The water changes you do are to reduce the Nitrate buildup and maintain the buffer system, so that pH changes do not occur.

This is an oversimplification, but i don't want to make this complicated. I would continue to change water, but do so every week. Pick a small portion of the gravel bed to syphon each week, so that you are not draining to much water.

By the way, if you are getting the amount of waste you say you are, then there are only 2 options. 1 - you are overfeeding. 2 - your fish selections are poor from the size aquarium you have.
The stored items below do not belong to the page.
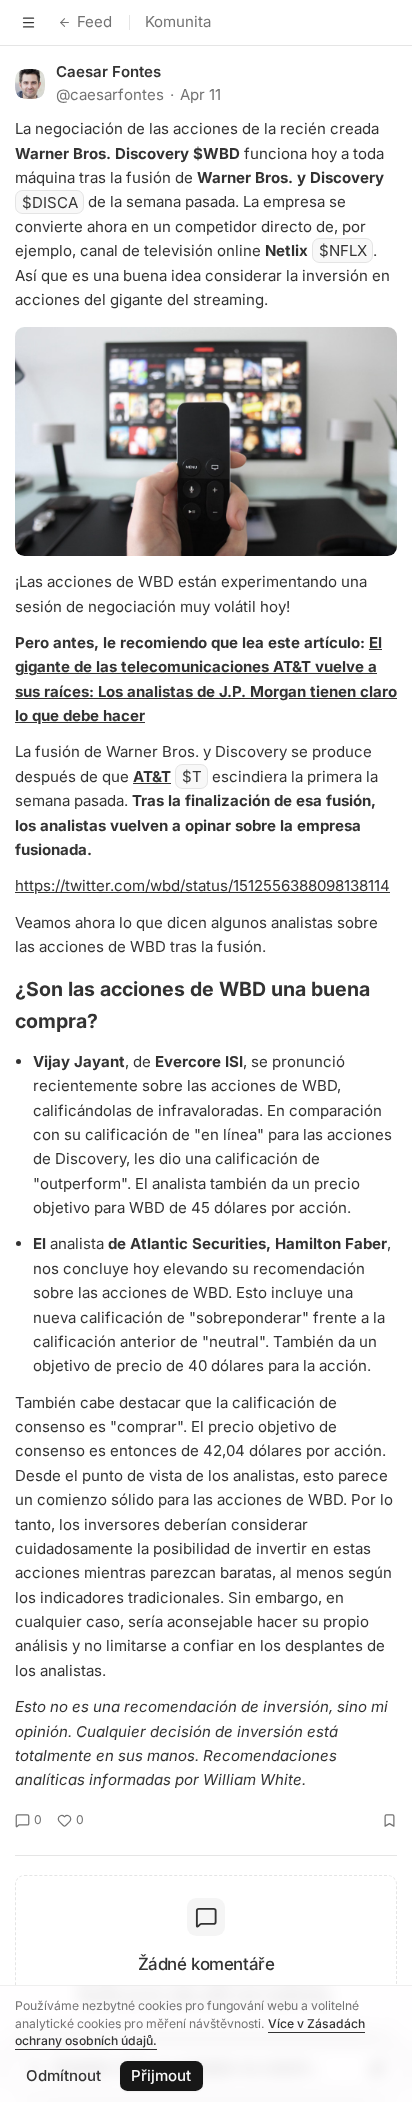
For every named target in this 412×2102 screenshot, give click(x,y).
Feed (94, 21)
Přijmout (161, 2075)
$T (192, 776)
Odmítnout (63, 2075)
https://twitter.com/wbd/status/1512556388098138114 (202, 885)
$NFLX (343, 250)
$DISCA (50, 201)
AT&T (152, 776)
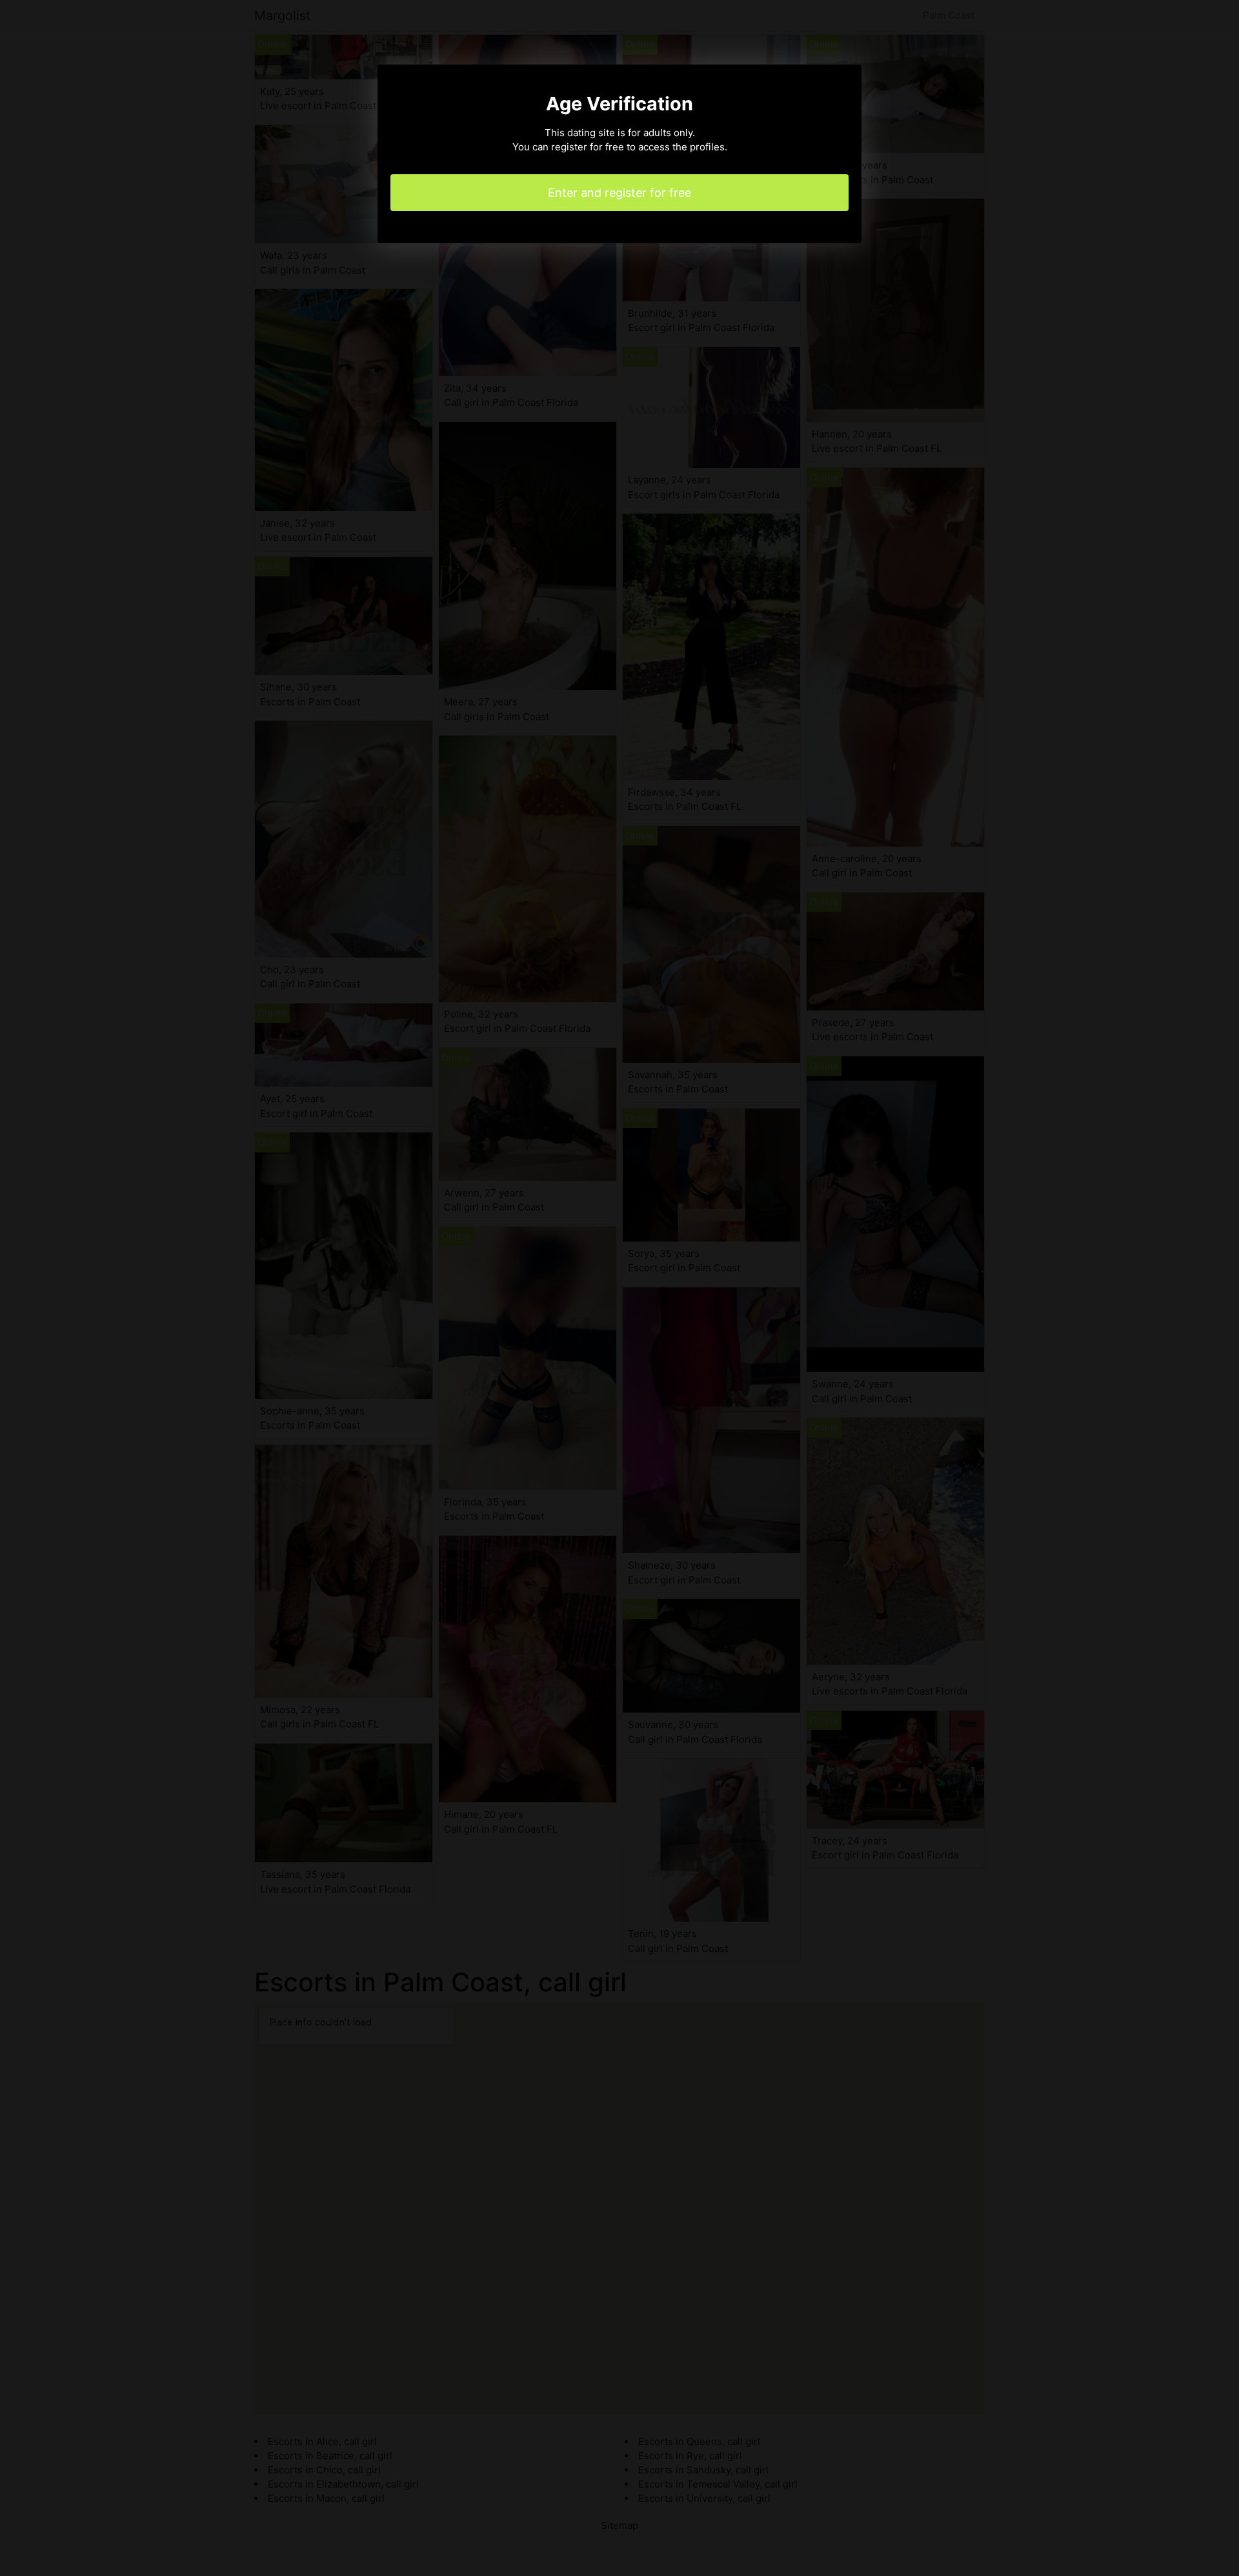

Please tell me you don't have goldfish. :lol: 
What fish do you currently have in this system?


----------



## cajunmomof4 (Mar 1, 2008)

I have an 8 gallon biorb stocked with 4 glo-fish and 2 serpa tetra that for the LIFE of me I can not catch to put back in my community tank. I modified my filter because I got sick of paying $10 bucks for a filter and kit of things I already have.
First I pulled out the sponge, under there is a little screen thing holding down carbon. remove the screen and dump the carbon. If you like to use carbon, add some new. I don/t so I added some gravel from one of my cycled tanks. over this I added a bit of filter floss, then I rinsed the sponge and put it back. Viola! stick it back in there and use it till the little teeth that hold in in place break off (and they will then thats when I buy a new one and start over. I really don't have tons of waste. But I do find that when I vac, the waste looks like lots because of the magnifying qualities of the biorb. When I look in the bucket its not so much.


----------



## MisticAllie314 (Sep 25, 2007)

thanks for the tip abt stocking the filter myself! ya 12 bucks for that is a rip... not too mention theres not enough media in it to begin with!
Anyways im starting to think that my mom overfeeds the fish on the weekend. I live in nj, and i stay at pa every weekend, and she feeds the fishies. 
Because when i last syphoned... i actually pulled up whole blood worms  
Cuz I watch them eat when i feed em... i only give what they can eat in 3-5 minutes.
i asked her abt it and she says she may do that... well... solves that prob hopefully.
I have 1 dwarf gourami, and one spotted (male and female) I just recently moved them to my new 15 gal where they will stay. So I'll add new tankmates to the biorb soon... Im thinking maybe pygmy gouramis cuz they're smaller and should have adequate space.


----------



## cajunmomof4 (Mar 1, 2008)

If you want to keep your biorb cycled you will need an ammonia source while you are fishless. I think you can use a wee pinch of fish food daily. But you may want to ask someone who knows more. I find that a small school of tiny fish really look cute in a Biorb because they get magnified.


----------



## grace32 (Apr 15, 2009)

I am thinking of purchasing a Biorb 16 gal....is it worth the price and what is the problem iwth the filters i keep reeding about


----------



## grace32 (Apr 15, 2009)

*Biorb*

I am new to fish tanks, a novice, thinking about a Biorb... what kind of fish do I need, and is it very noisy. Please help


----------